As many of you will know localised versions of our National Care Framework have gone live in Ayrshire & Arran , Fife , Grampian , Lanarkshire & Lothian . Our service staff speak of how it is being used not only by themselves but by other health and social care staff to ensure better results and care for families living with Huntington’s disease. The Scottish Government is now considering how our Framework might be used as a model to help people with other neurological conditions. This is an especially proud moment for everyone who has made this happen, from our family members, SHA staff members, health and social care staff, politicians and more. Here’s to a Scotland where everyone has access to the right services regardless of condition or postcode.

We’re all VERY proud of our colleagues!

Talking of our service staff, they have done SHA proud yet again. We think it would be hard to find a room filled with more caring, dedicated and brilliant humans than our all-staff get together (we may be biased!). But really, our HD specialists, Financial Wellbeing Officers, youth workers and their admin support have really given their all to supporting families this year and that was evidenced by stories shared about proud moments throughout the year and their hopes for their clients.

And we honestly can’t fail to mention the head office staff with our admin, finance and fundraising teams. They never stop pushing to do better and are an integral part of how the charity operates. Thanks for all your hard work to everyone in the SHA staff team!

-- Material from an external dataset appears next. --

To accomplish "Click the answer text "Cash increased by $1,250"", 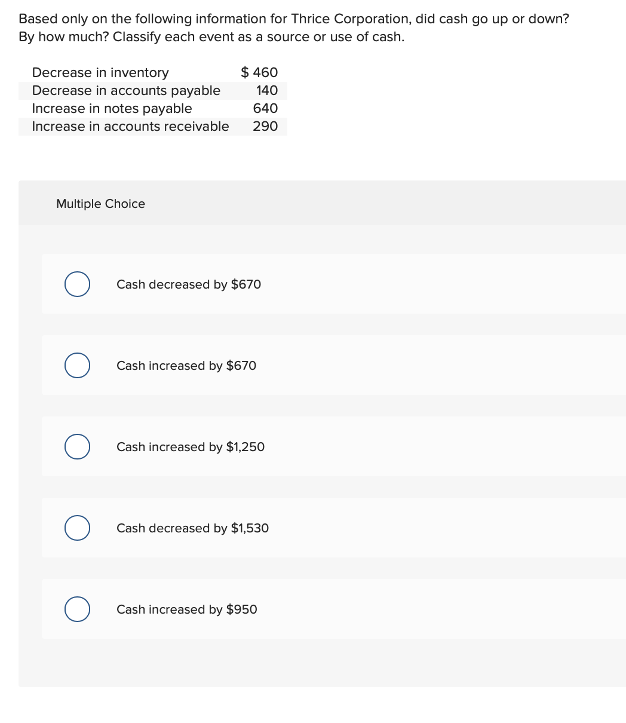I will pyautogui.click(x=190, y=447).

Fab new resources for young people

Many of us had hearts in their eyes for the new  youth service resources, ‘Living with Huntington’s disease; A guide for Young People Aged 8-12 and13+.’ Although these tools are simple to use, a lot of hard work went on behind the scenes by the SHAyp team. The result is a high quality resource that young people can use, alongside their Specialist Youth Advisor, to help navigate the many complex issues that HD creates in their lives. Well done youth team!

Scotland at the forefront of research for Huntington’s disease

At the end of 2017 the world received some very exciting research news for Huntington’s disease and our phones went wild with hopeful family members! To keep people in the loop we launched HeaDline – a newsletter which gives up to date information on research news from across the globe. We were determined Scotland should be involved in future research and have a voice in all things pertaining to Huntington’s disease treatment. In July we received the news that The Queen Elizabeth University Hospital in Glasgow had been chosen as a UK research centre for Wave Life Sciences’ PRECISION-HD trials! And we’re hoping for Scotland’s involvement in other trials in the future.

Our incredible community of supporters have knocked it out the park for the HD community!

We would be remiss if we didn’t talk about our supporters in this blog. What a year! Our supporters have ran marathons, pop up shops, SHAre tea parties, and so much more. We’ve had people do skydives, wing walks, assault courses, kiltwalks, ultramarathons – the list is endless! All of our supporters have helped fund everything you see above and just as important got people talking about Huntington’s disease! We shouldn’t be surprised by the effort and heart our supporters put into helping SHA but we always are. Thank you doesn’t seem like enough but it’s a start!